Electoral label used in British Columbia

The People's Co-operative Commonwealth Federation was a label used by candidates in elections in the Canadian province of British Columbia who were not endorsed by the Co-operative Commonwealth Federation, but who were supportive of its policies.

In the 1945 federal election, Herbert Wilfred Herridge, ran as a "People's CCF" candidate in the riding of Kootenay West. Herridge had previously run for the CCF twice and had been a sitting CCF member of the British Columbia Legislative Assembly since 1941. He was expelled from the CCF when he resigned as a member of the provincial legislature to contest the 1945 federal election despite a CCF provincial council decision that he should not quit his legislative seat.
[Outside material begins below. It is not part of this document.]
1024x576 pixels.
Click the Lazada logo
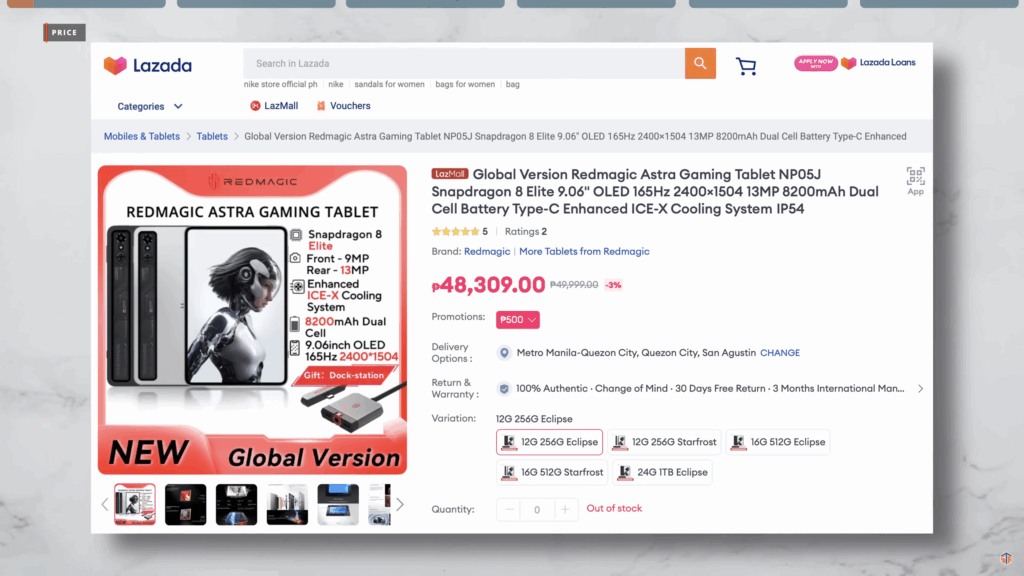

Herridge won the riding with 6,123 votes, while the official CCF candidate won 1,611. Herridge was officially listed as an "Independent CCF" candidate and Member of Parliament. He was re-admitted to the CCF prior to the 1949 and was re-elected in that and subsequent elections as a CCF candidate, or later, as a New Democratic Party candidate when the CCF became the NDP in 1961.

People's CCF candidates also ran in two British Columbia provincial elections:

- In the October 25, 1945 provincial election, Peter Stewart Beatt won 726 votes (13.92% of the total) as the PCCF candidate in Nelson-Creston riding. The official CCF candidate won 1,249 votes (23.95%). William Cunningham won 2,060 votes (32.06%) as a PCCF candidate in Rossland-Trail riding, beating the official CCF candidate, who won 933 votes (14.52%).
- In the June 15, 1949 provincial election, Philip Franklin Tompkins won 470 votes (9.97%) as the PCCF candidate in Peace River riding. The official CCF candidate won 1,901 votes (40.34%).